Opinion

What should be the focus of Franklin Templeton case?

V Ranganathan | Updated on June 24, 2020 Published on June 25, 2020

It must be on uncovering wrongdoings, repaying investors

Recently, the Supreme Court, in an unusual order, remitted the cases filed in the Madras, Gujarat and Delhi High Courts against Franklin Templeton — for closure of six of its debt schemes — to the Karnataka High Court for a decision. While the approach to avoiding multiple courts dealing with the same issue is certainly logical, the decision to involve an unconnected High Court to deal with the matter is perhaps opening up a new page in the concept of jurisdiction of courts.

For the affected investors, the FT case getting stuck in courts should be a matter of serious concern. The decision of the fund house to close the schemes and repay whatever possible to investors based on realisation was perhaps the only right decision it has taken. The closure of the schemes has hit millions of small investors, who, one fine day, discovered that the fund management had been quite cavalier in the conduct of its affairs right under the nose of the regulator, SEBI.

The filing of cases, which has stopped the process of winding up, is most detrimental to the investors’ interests in the current circumstances.

The issue of challenging the decision based on unclear provisions in the SEBI rules is most inopportune as the situation was perhaps never contemplated in drafting the rules. Neither the lawyers nor the judges would understand the peculiar issues involved, which essentially have less to do with law or regulations and more with fund management.

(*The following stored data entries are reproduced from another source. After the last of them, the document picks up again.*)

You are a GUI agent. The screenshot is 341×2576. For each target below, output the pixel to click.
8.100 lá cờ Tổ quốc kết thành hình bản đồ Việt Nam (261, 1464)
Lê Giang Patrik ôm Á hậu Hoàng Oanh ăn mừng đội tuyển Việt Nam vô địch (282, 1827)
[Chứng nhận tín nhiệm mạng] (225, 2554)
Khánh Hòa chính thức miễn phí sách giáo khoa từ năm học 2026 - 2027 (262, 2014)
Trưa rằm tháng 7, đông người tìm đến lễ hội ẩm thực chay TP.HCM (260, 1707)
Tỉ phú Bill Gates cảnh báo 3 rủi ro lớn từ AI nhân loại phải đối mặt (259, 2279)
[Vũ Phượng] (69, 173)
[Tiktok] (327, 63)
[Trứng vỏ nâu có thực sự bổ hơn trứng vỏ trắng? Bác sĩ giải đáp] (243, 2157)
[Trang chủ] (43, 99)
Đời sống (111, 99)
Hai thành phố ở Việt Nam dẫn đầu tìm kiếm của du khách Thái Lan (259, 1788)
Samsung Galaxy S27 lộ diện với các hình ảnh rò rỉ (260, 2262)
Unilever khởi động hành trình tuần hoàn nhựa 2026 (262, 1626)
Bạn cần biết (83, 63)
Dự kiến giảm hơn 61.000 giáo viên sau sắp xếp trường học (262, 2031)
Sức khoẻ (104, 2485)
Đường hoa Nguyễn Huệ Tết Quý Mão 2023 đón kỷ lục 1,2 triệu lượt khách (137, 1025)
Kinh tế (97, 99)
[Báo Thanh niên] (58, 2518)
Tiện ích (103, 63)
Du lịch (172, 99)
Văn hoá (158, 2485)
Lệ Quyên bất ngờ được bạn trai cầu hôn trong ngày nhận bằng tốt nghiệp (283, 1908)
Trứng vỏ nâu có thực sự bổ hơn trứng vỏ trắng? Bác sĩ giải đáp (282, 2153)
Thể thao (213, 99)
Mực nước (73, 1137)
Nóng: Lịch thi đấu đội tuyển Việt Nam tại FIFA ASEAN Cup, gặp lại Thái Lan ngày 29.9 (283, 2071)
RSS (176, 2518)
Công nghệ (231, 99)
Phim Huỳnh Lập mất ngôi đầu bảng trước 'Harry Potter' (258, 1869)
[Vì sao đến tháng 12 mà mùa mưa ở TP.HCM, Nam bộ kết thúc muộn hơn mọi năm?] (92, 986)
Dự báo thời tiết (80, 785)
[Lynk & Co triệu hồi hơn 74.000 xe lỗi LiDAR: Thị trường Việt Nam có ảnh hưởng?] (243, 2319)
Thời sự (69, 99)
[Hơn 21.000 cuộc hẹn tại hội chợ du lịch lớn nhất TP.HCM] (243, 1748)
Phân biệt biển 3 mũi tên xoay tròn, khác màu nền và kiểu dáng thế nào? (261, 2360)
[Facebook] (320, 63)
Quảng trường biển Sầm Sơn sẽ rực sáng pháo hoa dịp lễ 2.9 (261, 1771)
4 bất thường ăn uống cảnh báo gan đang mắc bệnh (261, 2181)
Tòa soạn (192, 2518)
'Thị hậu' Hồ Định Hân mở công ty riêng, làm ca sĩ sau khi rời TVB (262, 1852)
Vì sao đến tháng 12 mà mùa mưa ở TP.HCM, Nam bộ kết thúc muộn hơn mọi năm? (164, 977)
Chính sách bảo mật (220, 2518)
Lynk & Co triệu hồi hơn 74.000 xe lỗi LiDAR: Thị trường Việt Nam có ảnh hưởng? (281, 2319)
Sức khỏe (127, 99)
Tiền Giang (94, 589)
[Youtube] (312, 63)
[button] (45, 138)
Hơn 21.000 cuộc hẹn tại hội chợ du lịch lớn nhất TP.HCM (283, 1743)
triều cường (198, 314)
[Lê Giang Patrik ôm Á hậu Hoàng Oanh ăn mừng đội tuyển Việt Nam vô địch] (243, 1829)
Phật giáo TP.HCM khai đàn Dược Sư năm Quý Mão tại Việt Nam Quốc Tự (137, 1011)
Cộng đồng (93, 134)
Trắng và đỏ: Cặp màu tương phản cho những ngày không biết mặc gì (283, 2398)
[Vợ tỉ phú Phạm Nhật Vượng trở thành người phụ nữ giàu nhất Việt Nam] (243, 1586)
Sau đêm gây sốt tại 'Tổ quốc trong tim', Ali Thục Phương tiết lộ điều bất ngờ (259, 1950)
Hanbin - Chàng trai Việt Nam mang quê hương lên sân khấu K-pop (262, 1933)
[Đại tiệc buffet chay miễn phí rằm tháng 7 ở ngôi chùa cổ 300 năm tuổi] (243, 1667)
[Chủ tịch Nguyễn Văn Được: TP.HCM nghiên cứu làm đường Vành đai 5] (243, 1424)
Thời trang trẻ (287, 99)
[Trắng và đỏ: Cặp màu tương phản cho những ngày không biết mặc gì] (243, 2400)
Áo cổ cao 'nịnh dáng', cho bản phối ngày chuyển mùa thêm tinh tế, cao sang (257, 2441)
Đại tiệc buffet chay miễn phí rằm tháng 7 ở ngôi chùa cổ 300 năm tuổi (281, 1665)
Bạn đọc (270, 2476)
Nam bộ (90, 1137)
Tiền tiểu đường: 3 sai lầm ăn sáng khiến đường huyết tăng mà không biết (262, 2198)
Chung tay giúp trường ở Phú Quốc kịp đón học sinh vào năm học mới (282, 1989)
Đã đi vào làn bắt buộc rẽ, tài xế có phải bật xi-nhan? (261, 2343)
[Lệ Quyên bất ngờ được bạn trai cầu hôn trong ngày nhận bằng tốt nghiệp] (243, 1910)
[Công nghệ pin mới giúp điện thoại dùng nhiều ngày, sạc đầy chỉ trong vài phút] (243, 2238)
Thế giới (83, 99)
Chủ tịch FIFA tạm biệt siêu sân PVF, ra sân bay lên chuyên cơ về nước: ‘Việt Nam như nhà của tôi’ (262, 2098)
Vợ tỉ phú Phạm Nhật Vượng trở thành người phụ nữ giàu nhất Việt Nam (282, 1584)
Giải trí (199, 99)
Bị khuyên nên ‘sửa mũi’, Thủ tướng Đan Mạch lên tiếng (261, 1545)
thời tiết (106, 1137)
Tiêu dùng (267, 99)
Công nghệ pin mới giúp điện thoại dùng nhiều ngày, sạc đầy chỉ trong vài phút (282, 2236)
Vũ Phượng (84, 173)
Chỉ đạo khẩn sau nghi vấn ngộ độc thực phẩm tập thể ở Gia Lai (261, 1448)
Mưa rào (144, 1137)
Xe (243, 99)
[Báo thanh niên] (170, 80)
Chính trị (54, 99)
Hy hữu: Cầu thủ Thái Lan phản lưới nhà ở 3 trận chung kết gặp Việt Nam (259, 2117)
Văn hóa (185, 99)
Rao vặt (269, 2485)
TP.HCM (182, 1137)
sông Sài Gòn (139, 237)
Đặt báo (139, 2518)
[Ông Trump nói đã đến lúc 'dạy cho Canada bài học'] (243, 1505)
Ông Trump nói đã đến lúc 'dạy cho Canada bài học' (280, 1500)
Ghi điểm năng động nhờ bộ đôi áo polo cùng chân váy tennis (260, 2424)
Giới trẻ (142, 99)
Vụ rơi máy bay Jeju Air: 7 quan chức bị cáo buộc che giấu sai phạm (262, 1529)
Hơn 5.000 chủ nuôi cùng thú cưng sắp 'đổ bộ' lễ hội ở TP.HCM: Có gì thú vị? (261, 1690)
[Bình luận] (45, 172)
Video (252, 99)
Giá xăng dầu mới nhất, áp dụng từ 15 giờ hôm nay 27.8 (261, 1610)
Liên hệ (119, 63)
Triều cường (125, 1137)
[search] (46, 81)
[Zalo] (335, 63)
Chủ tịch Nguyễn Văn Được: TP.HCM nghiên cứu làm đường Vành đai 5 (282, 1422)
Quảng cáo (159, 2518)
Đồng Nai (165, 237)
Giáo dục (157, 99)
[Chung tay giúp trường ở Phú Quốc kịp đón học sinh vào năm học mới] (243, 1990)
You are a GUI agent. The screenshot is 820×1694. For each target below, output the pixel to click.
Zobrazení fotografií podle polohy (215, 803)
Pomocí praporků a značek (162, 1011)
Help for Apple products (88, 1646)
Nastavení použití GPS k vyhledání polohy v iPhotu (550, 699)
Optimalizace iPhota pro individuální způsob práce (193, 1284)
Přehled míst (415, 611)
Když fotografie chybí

The Supreme Court should have ideally understood the controversy and as an exceptional case ordered the winding-up process to go through, with liberty for the parties to go ahead with the case before the nominated High Court.

Unfortunately, the petitions are on issues of procedure which matter little. The key aspect to uncover in this matter are essentially the following:

Was the investment made by the fund in these affected schemes in line with the mandate of the investment document?

Was there any quid pro quo or kickbacks to any of the officers of the fund in making any of these investments?

Were the investors who redeemed significant amounts in the few months preceding the closure privy to any privileged information that was not known to the common investors?

How did SEBI, which gets all the information monthly, not notice the fact that the fund was selling off all its good and marketable investments to meet redemptions, thereby risking the liquidity of residual investors?

How did SEBI not notice significant borrowings made by the schemes to meet the redemption pressure?

Had SEBI been more watchful, it could have raised an alarm even by mid-2019 when the inflows had almost stopped and the redemptions had started; in later months the redemptions accelerated, resulting in the closure of the schemes on April 23, 2020.

Therefore, the cases should be fought not on which rule or regulation should be applied or the absence thereof, but to unearth wrongdoings, if any, by the fund management, its trustees and the board of directors.

If any of them is found to have acted knowingly to the detriment of the investors, the AMC or its parent company should be asked to fully recompense the investors in the same way Union Carbide was asked after the Bhopal gas tragedy.

The role of SEBI is a matter of great concern in this episode. One way ahead will be to create a separate regulator for mutual funds, similar to IRDAI, and relieve SEBI of the burden of handling MFs.